Showing that the characteristic of a commutative ring R without zero divisors is 0 or prime

Question

Question: Suppose that $R$ is a commutative ring without zero-divisors. Show that the characteristic of $R$ is either $0$ or prime.

I have established that every element in a commutative ring $R$ without zero divisors have the same additive order $n$.

Now, if no such additive order n exists, then the characteristic of $R$ is $0$.

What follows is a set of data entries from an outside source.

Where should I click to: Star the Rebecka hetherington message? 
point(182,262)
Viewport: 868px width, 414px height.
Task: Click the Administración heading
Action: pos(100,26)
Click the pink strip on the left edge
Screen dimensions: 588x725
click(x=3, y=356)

Obviously, if a finite additive order exists, Char of $R$ is finite. How do I show that Char of $R$ is prime? It probably involves lagrange's theorem and the order of the element in $R$.

Hint is appreciated.

Thanks in advance.

Answer 1

Hint:

Consider the ring homomorphism $\;\begin{aligned}[t]\varphi\colon\mathbf Z&\longrightarrow R\\n&\longmapsto n\cdot 1_R\end{aligned}$

The characteristic of $R$ is the positive generator of $\ker\varphi$, i.e. of the ideal $\;\varphi^{-1}(0)$. Observe that, by definition, in an integral domain, $(0)$ is a prime ideal.

Answer 2

For rings not necessarily with identity, you can define the characteristic as the non negative generator of the ideal in $\mathbb{Z}$ formed by the integers $n$ such that $nr=0$, for all $r\in R$.

Suppose this ideal is not $\{0\}$; then it is $k\mathbb{Z}$, with $k>0$. Suppose $k$ is not prime, so $k=ab$, with $0<a<k$ and $0<b<k$.

By definition of $k$, there are $r\in R$ and $s\in R$ with $$ ar\ne0,\qquad bs\ne0 $$

Then $(ar)(bs)=(ab)(rs)=k(rs)=0$ so $R$ has zero divisors.